(The data Opens)

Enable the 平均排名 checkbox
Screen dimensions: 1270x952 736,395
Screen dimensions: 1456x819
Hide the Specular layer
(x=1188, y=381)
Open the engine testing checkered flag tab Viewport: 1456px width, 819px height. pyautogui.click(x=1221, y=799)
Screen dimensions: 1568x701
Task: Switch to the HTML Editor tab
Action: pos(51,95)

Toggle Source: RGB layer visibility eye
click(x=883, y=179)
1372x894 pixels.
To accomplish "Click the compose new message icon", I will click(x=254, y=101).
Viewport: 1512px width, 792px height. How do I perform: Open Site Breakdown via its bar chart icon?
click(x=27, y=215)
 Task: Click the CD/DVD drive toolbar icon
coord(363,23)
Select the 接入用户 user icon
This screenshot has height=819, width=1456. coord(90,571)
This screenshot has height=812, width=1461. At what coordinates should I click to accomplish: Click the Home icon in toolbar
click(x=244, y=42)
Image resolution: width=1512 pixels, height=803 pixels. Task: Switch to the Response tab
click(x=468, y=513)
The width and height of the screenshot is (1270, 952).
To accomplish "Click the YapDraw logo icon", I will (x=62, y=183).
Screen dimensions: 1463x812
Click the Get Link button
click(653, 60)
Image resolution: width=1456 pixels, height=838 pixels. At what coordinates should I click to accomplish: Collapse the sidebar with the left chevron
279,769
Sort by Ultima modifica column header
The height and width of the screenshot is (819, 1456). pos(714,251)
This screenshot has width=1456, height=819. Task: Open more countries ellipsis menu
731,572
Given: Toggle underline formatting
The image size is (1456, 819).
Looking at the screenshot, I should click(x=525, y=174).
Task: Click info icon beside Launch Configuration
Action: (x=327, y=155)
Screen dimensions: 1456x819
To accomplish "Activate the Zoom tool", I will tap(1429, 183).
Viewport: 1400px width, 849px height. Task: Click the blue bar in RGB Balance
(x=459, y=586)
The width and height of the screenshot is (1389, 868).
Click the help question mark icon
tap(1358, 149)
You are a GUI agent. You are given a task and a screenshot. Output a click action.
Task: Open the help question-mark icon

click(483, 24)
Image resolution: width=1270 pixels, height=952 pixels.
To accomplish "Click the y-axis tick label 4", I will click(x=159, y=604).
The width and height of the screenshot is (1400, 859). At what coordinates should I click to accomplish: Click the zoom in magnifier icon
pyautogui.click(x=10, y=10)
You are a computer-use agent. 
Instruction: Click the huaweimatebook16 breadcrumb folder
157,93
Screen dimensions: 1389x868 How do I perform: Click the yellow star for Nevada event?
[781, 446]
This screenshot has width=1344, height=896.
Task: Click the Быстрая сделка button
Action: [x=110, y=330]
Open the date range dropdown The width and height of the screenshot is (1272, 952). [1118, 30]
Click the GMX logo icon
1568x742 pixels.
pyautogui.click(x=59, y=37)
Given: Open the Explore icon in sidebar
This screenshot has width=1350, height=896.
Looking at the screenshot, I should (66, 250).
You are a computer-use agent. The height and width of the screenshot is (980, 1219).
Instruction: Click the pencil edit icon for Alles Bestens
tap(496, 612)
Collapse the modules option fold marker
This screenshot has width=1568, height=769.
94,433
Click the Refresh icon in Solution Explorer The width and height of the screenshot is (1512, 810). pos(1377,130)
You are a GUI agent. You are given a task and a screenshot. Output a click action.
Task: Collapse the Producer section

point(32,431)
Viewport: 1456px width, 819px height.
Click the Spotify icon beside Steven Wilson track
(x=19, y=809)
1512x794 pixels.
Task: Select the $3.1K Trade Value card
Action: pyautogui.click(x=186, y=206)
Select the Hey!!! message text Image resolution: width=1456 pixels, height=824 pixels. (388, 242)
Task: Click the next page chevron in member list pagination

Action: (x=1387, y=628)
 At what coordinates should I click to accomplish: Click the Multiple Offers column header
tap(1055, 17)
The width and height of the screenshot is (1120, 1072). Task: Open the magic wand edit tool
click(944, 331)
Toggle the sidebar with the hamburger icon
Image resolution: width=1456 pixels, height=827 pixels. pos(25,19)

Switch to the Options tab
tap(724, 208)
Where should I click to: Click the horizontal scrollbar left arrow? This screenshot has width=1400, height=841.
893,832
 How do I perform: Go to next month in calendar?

(The data Closes)

→ Activity: Search the records for the string "message" and report each line that has it.

→ Solution to this exercise:
To accomplish "Click the compose new message icon", I will click(x=254, y=101).
Select the Hey!!! message text Image resolution: width=1456 pixels, height=824 pixels. (388, 242)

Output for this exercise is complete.